Am I the only one to question whether there is a real problem? Did I read it wrong (ADD so it's possible)
What if the File allocation size is just different on the two drives? Then the exact same file can, and WILL be different sizes on disk, no harm, no foul, but maybe fowl in the way of the transmision route.
For instance, if you write a 6k file to a HDD w/ a 4096b allocation size, it's going to take up 8k(ish worth of space, despite the file being 6k.
Now if you write that same file to a system w/ 512b allocation size, that 6k file will take about 6k.
And it can get smaller by 4-xkb in a situation where a newer system with a larger allocation size is sending a file to a (usually) older system w/ a smaller allocation size.
Then again, maybe I failed math. but I thought that's why there's "Size" then "Size on disk"
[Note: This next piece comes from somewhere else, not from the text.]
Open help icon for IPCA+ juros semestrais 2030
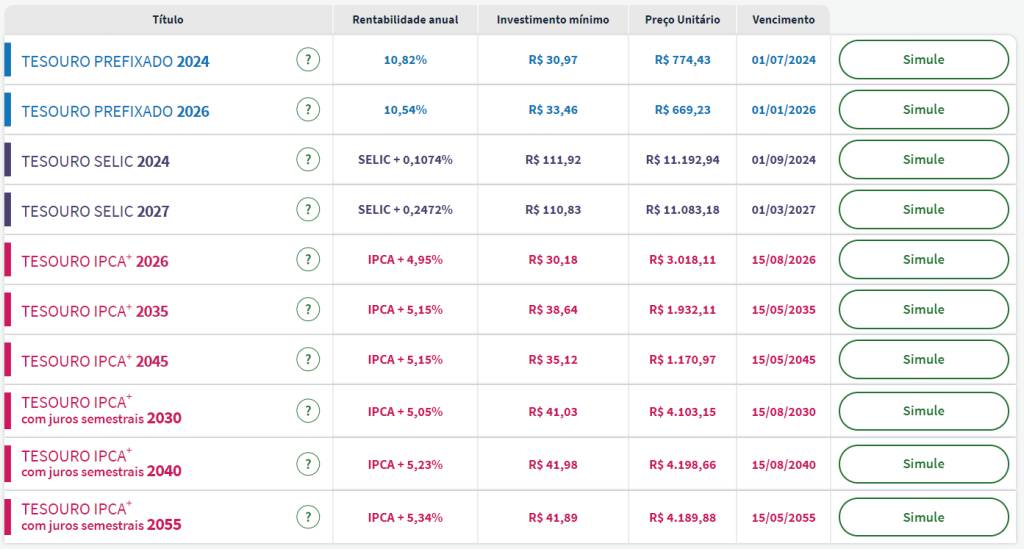The height and width of the screenshot is (549, 1024). click(308, 411)
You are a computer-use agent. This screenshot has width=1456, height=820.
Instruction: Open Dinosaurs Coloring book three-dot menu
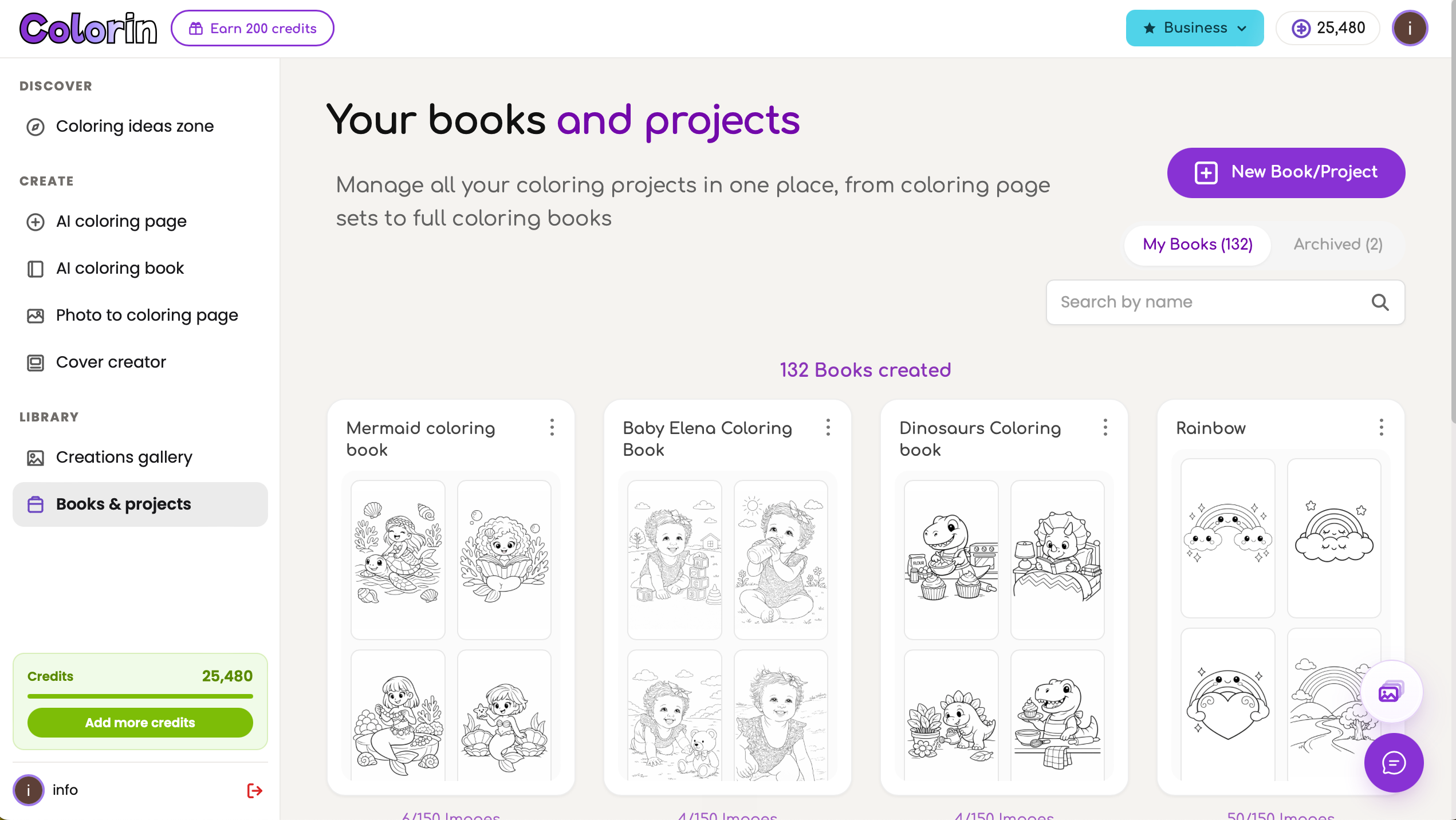[1105, 427]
How much is your data worth? Back it up now.
You want IBM's MQ software. Two MQ Servers to talk to one another.
It's a bit pricy, but guaranteed delivery.
You need a Disruption Tolerant Network (DTN) solution, there is no commercial DTN's out there that I know off but the DAKNet people at MIT were working on something and a group a U of Waterloo has an implementation. http://www.firstmilesolutions.com/ http://blizzard.cs.uwaterloo.ca/tetherless/index.php/KioskNet
Now, let's assume that it's not an CR/LF problem but that instead for some unknown reason the ftp transfers get aborted and thus the file size mismatches.
Okay, first of all, if you want to guarantee that a file that departed from one system is the very same file after its arrival on another system it is not wise to use the file size for verification, as the two files could have the same length but different contents. Therefore typically md5sum is used. Or better yet, use both MD5 and SHA-1 hashes so nobody could probably ever produce meaningful collisions for both of them at the same time.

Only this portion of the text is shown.